Figure 5

Evaluation of unsupervised clustering. (A) The similarity κ of the results obtained for any pair of feature sets and all 60 data sets studied, and (B) the similarity κm of the feature set-specific results and the manually labelled layers (indicated with ML). The bottom label of panel (B) shows the data set names and the top label of panel (A) their area types. (C) The first six columns and first six rows show the mean values of κ over all 60 locations, and the seventh column and the seven rows the mean value of κm over all 60 locations. The element at (ML, ML) is manually set to 1. (D) The detailed statistics of Log(κm). The histograms show the mean values, error bars the standard deviations, and the blue dots the maximum values. The minimal values are close to zero or even negative, and are, therefore, not shown. Pairwise comparison of F1, F2, F3, and F4 values is not significant (p > 0.2), whereas pairwise comparison of F1, F2, F3, or F4 to F5 or F6 is significant (p < 0.001).
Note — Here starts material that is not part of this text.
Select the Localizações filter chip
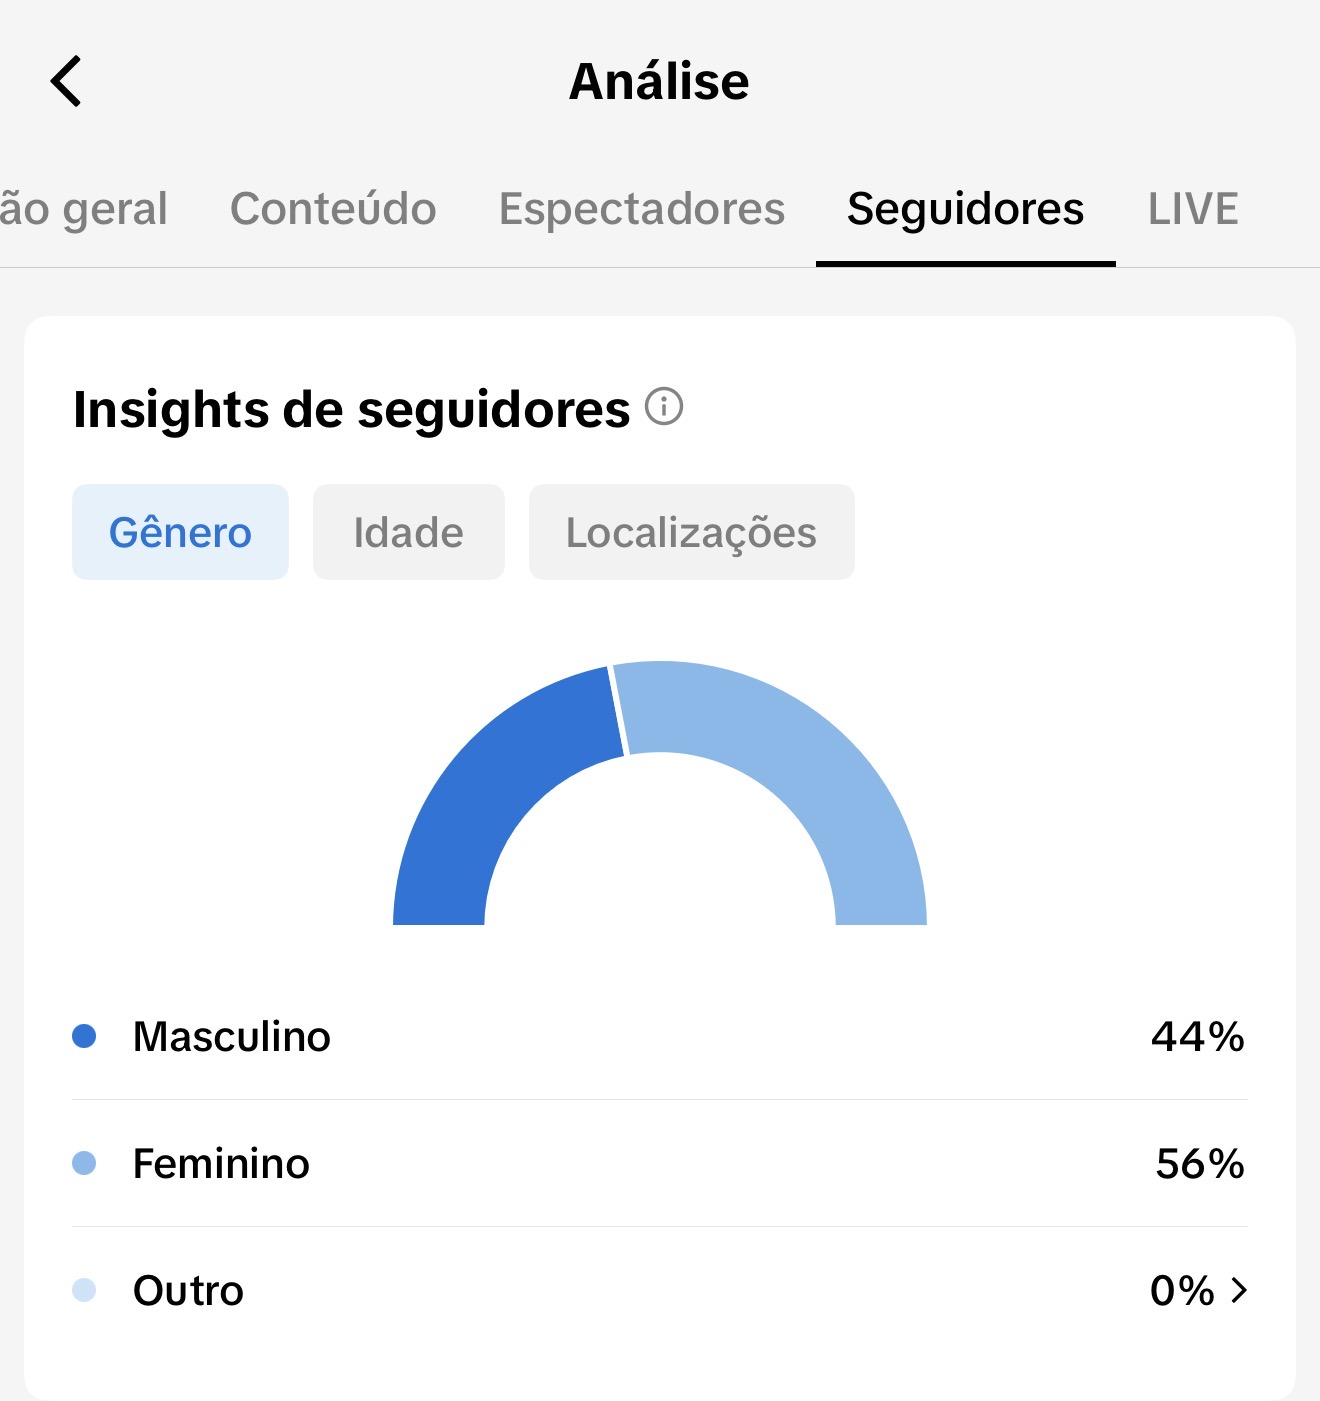This screenshot has height=1401, width=1320. click(x=692, y=532)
To illustrate the meaning of the obtained κm values, we randomly shifted the manually assigned layer boundaries, with the boundary shift values chosen in the range of [-Nsa, Nsa] slices. We repeated runs with Nsa = 1, 2, …, 6. For each Nsa value, each of the 60 locations was re-labelled and the artificial labelling result compared to the original manual labelling. Corresponding mean values are plotted in panel (D). The olive line depicts the respective correlation coefficient when the layers manually labelled by the second expert reader were used as test result. It can be seen that a Nsa value of 5 approximately resembles interobserver variability of layer labelling; data points at and above this line can be considered to indicate ideal performance.